Appearance: Here. Molly is 4'11" with green eyes and brown hair reaching down just past her shoulders. Her trademark is wearing hats.
Age: 11
SamplesLog Sample: They manage to make a run for it in the Leapfrog, and Karolina says it's probably because Iron Man doesn't want to shoot a bunch of kids out of the sky. Because that would be
bad and he wouldn't look like such a
super hero if he did that. Personally, Molly has always felt that Iron Man wasn't much of a super hero anyway, not like Iceman and Shadowcat. Though she'd never tell Chase or Vic that; they might think it's a putdown of regulars or machines.
(She sure would like to punch Iron Man in his iron face, and that's not against the rules so long as he's in the suit.)
Molly falls asleep soon after they get off the ground, even while they're still trying to shake SHIELD pursuit. Her parents used to say she'd be able to sleep through an explosion. Once Molly might have grinned at that, proud like it was some stupid talent. Now a part of her wonders if she wouldn't have slept through it because her parents would have used their powers to force her to stay asleep. She dreams of playing Monopoly with Gert while Gert rants about the oppressiveness of capitalism or something. It leaves Molly feeling sort of empty when she wakes up because in their group now cares about those things enough to teach her about them.
They've set down somewhere she doesn't recognize: out the window Molly can see tall cliffs surrounding them with cold, dark shadows.
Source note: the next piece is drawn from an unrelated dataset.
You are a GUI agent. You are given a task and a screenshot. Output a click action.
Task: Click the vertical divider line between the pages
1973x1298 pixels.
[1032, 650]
The sky is lightening in a way that hints at the hour, but everyone is asleep. Everyone but Chase, who slouches in the pilot's seat with Old Lace resting her great big scaly head in his lap. It's lucky for Chase Lace doesn't drool, or he'd probably look like he peed his pants. Molly wraps herself in the blanket someone--Karolina or Nico, probably--had draped over her and pads towards the front. Without ceremony, she walks up to Chase and punches him in the arm.
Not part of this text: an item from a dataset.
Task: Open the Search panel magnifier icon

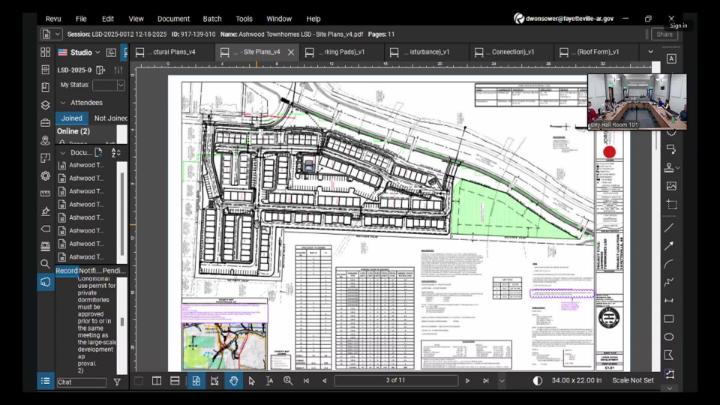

He shoots her a sullen look and rubs his arm. Molly knows he's faking because she hadn't even used her powers. "What's your problem, Molly? Go back to sleep."
"That was for being a giant freaking butthead, you moron," Molly hisses. She tries to keep her voice low because of the others, but in the copilot's chair Victron twitches. Whatever. He's a cyborg, he really
can sleep through anything.
Chase looks away, his face blank but his eyes guilty. Molly knows because she's watched them all to see what faces they make. "Sorry," he says.
What would Gert say? Just the right words suffused with sarcasm and humor to let Chase know he's not alone. Maybe she'd tell him she'd love him, because that's how Gert and Chase were. But she's not Gert, she's Molly, and the right words to make everything better won't come. Instead Molly throws her arms around Chase's neck and pulls him into the tightest hug she can manage. "Don't you ever go away again or I'll stick you in one of those zoo cages where they keep the dumbest monkeys."
Chase tenses against her, then rests a hand on her head, pressed awkwardly against his shoulder. If he ever went away, nothing would be fun anymore.
"I'm not going anywhere, Mol."
"Promise?" She can't lose Chase any more than she can lose Nico or Karolina or Victor, or even Xavin now. Losing her parents was bad enough. Losing Gert was unbearable. Losing Chase… She'd never be able to stand it.
"Promise."
Network Sample:Just because I'm a kid doesn't mean you can just get away with this. Kidnapping is
illegal and I can--I can beat up the Juggernaut with my eyes closed and my hands tied behind my back! Also, Chase is totally going to sic his dinosaur on you. So
let me go![ the sobbing settles down to quiet sniffles. ]hic. …Vic, you can hear this, right? K? Nico?
[ sniffles again, then loud, hysteric, little girl sobbing ] I WANNA GO HOME!